**TEXT SEGMENT**:

Gene Expression Profiling - Statistical Analysis

Statistical Analysis

Data analysis of microarrays has become an area of intense research. Simply stating that a group of genes were regulated by at least twofold, once a common practice, lacks a solid statistical footing. With five or fewer replicates in each group, typical for microarrays, a single outlier observation can create an apparent difference greater than two-fold. In addition, arbitrarily setting the bar at two-fold is not biologically sound, as it eliminates from consideration many genes with obvious biological significance.

**AVAILABLE DATA**:
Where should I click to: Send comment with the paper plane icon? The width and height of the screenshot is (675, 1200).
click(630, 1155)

--

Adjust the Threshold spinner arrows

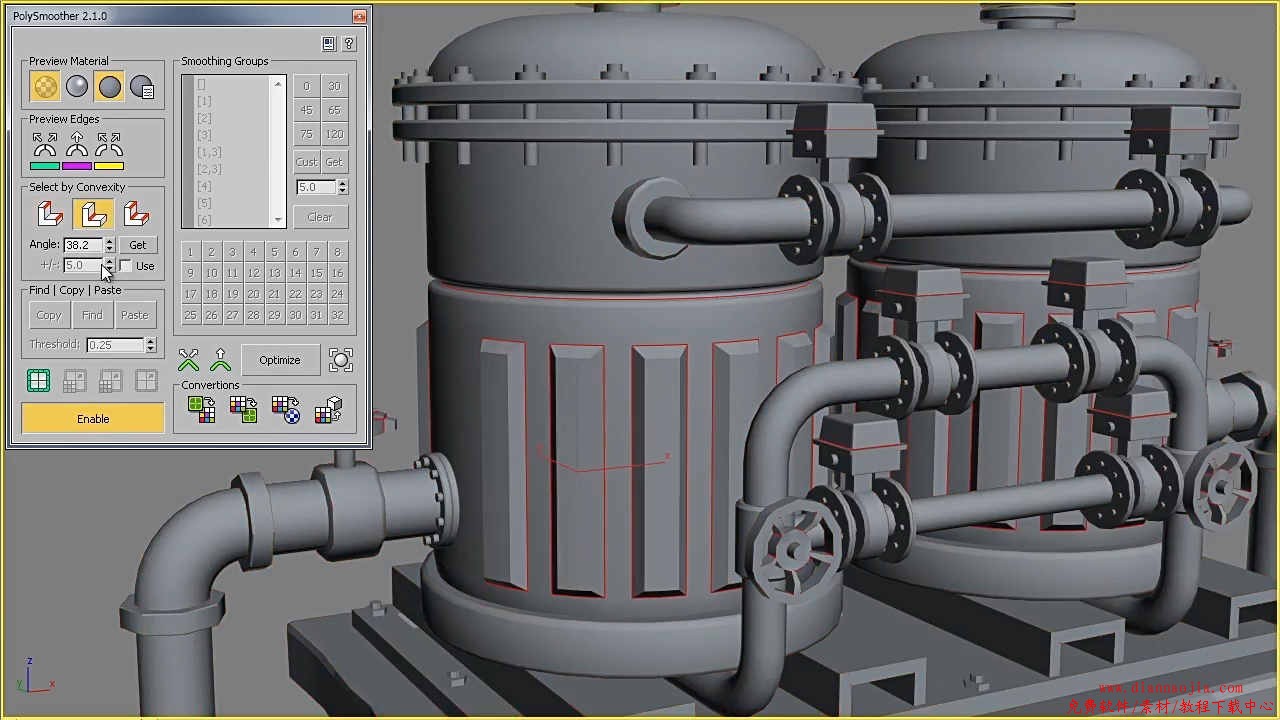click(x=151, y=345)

...

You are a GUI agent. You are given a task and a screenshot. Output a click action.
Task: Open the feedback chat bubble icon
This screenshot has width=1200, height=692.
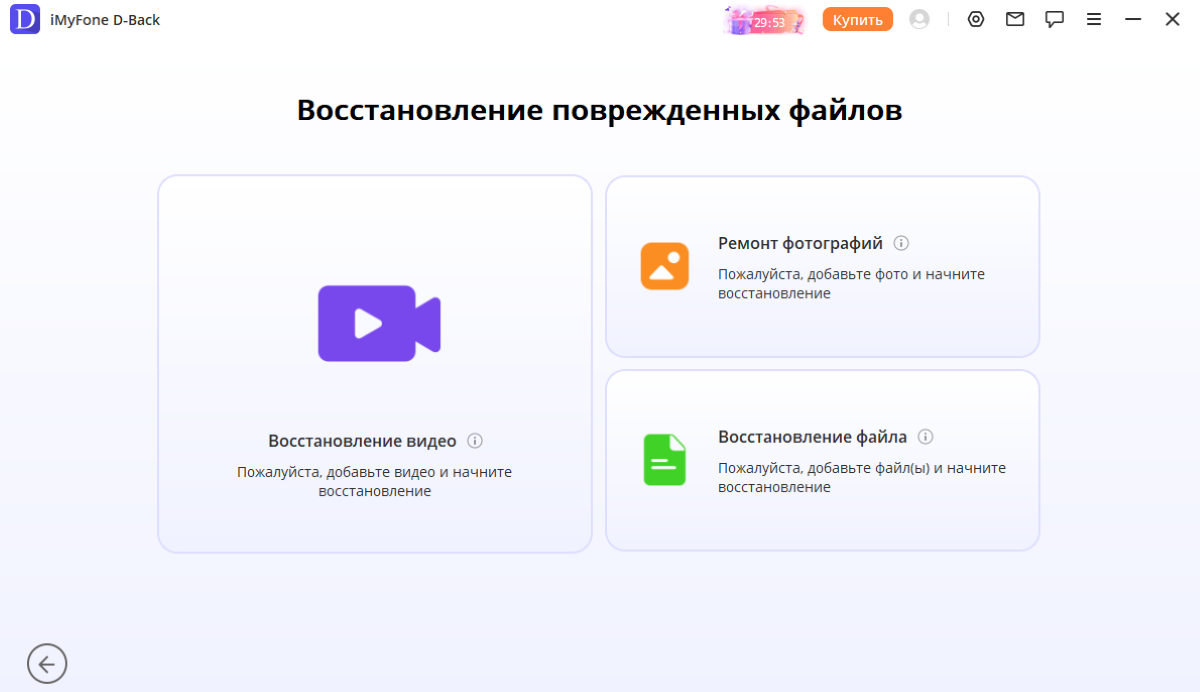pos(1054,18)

**EXERCISE INSTRUCTIONS**:
**1.** In the microarray statistics passage, how many replicates per group are typical for microarrays?
**2.** For each statement, decide whether it agrees with the microarray statistics passage. Answer yes or no and quote the words from the passage that settle it.
(a) With few replicates, one outlier can produce an apparent difference of more than twofold.
(b) Setting the cutoff at twofold is biologically sound.
(c) Reporting genes regulated by at least twofold used to be common practice.
**3.** Pick up the microarray statistics passage after its last sentence and keep writing.

**ANSWERS TO THE EXERCISES**:
**1.** Five or fewer.

**2.**
(a) Yes: "a single outlier observation can create an apparent difference greater than two-fold"
(b) No: "arbitrarily setting the bar at two-fold is not biologically sound"
(c) Yes: "once a common practice"

**3.**
Rather than identify differentially expressed genes using a fold change cutoff, one can use a variety of statistical tests or omnibus tests such as ANOVA, all of which consider both fold change and variability to create a p-value, an estimate of how often we would observe the data by chance alone. Applying p-values to microarrays is complicated by the large number of multiple comparisons (genes) involved. For example, a p-value of 0.05 is typically thought to indicate significance, since it estimates a 5% probability of observing the data by chance. But with 10,000 genes on a microarray, 500 genes would be identified as significant at p < 0.05 even if there were no difference between the experimental groups. One obvious solution is to consider significant only those genes meeting a much more stringent p value criterion, e.g., one could perform a Bonferroni correction on the p-values, or use a false discovery rate calculation to adjust p-values in proportion to the number of parallel tests involved. Unfortunately, these approaches may reduce the number of significant genes to zero, even when genes are in fact differentially expressed. Current statistics such as Rank products aim to strike a balance between false discovery of genes due to chance variation and non-discovery of differentially expressed genes. Commonly cited methods include the Significance Analysis of Microarrays (SAM) and a wide variety of methods are available from Bioconductor and a variety of analysis packages from bioinformatics companies.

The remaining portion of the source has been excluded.